I have been known to end friendships because of too many emotional outbursts. And I avoid family members who don’t display enough logical thinking. Though there’s something positive to be said about that: I credit that behavior with the fact that I have ended up surrounding myself with some of the greatest, well-adjusted people on Earth.
In fact, rejecting most of my emotions as useless crazy-making bullshit has generally helped me out in life with almost every relationship, but the one I had with my husband…
Turns out, perhaps unless you’re married to another Vulcan, this whole rejection-of-emotions thing can really make your partner crazy, and often hurt their feelings. It also means that I don’t generally understand my own husband’s emotions.

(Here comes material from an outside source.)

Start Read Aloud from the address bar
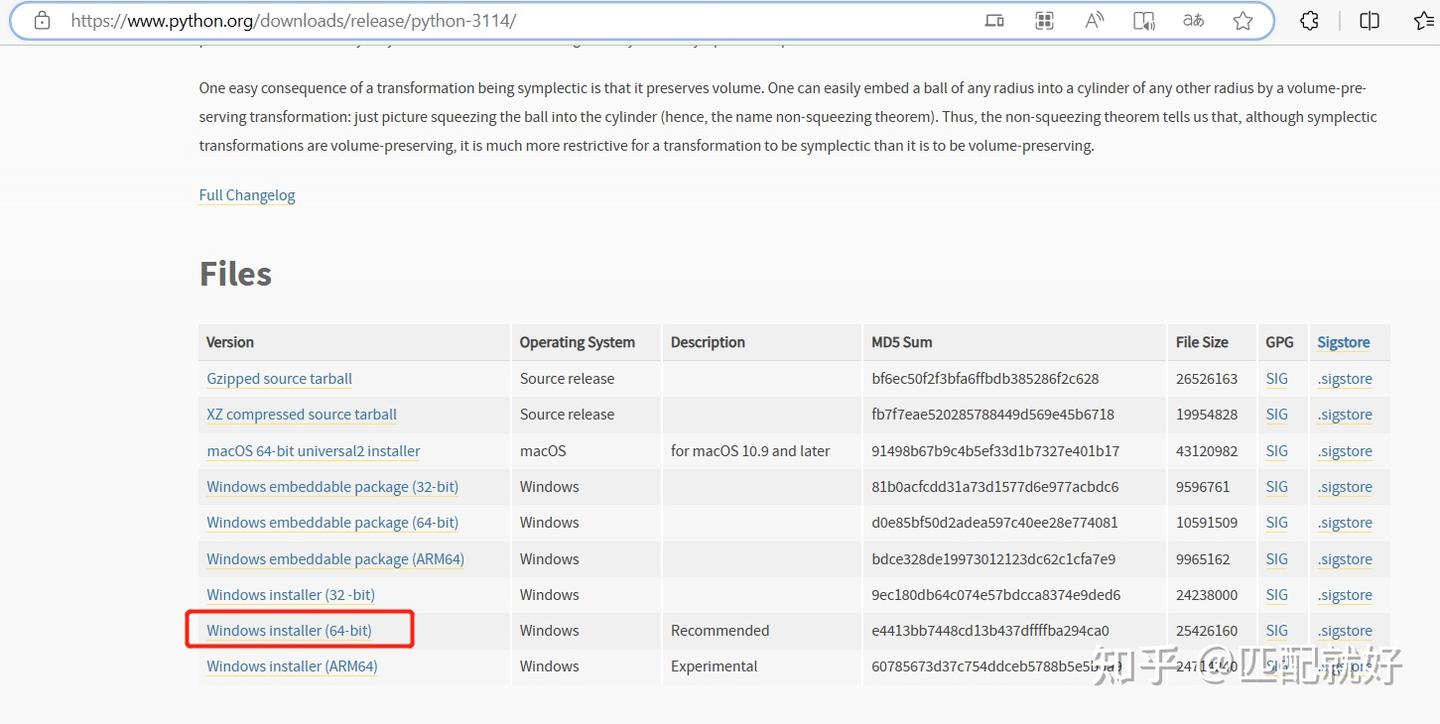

When you run from your emotions all the time, it lessens your frame of reference for such things as feelings — making empathy hard to come by. It also means that the person who is married to a part-Vulcan often finds themselves needing to state such obvious things as, “when I’m crying, you need to hug me.”
Interestingly enough, I think my Vulcan side is one of the reasons I had ended up with a partner who’s really in tune with his emotions… I must have seen something in that that intrigued me, or at least (I hope) I must have seen the potential for him to teach me what I was missing. Or MAYBE I thought (unconsciously) “Oh, he’ll do all the emotion-ing for the both of us. So I’m set.”
I wonder if this is common with us part-Vulcans — the marrying of more emotional beings. Because, for the most part, he DID do all the emotion-ing. We often tag teamed things like upset friends. Aaron leveled with them on the feelings part, and I came in as the distraction — made them laugh, or think of anything else but their sads. And it worked… but not when it’s JUST the two of us involved.
Learning how to get “in touch with my emotions” has now become one of the things I’m trying to work on in my life. Wish me luck? Because, if that therapy session was any indication, this shit ain’t gonna be easy for me.
Though I did learn something to help me in my efforts. Our therapist told me, after I confessed that feelings give me the wiggins, “feelings can’t hurt you… it’s what you DO with them that can.”
In related news: Foxy Spocksy is totally my roller derby name. Even though I’m never playing Roller Derby — I have a low pain threshold, it just wouldn’t be logical.
So, who has tips on how to not run away from my scary scary feelings?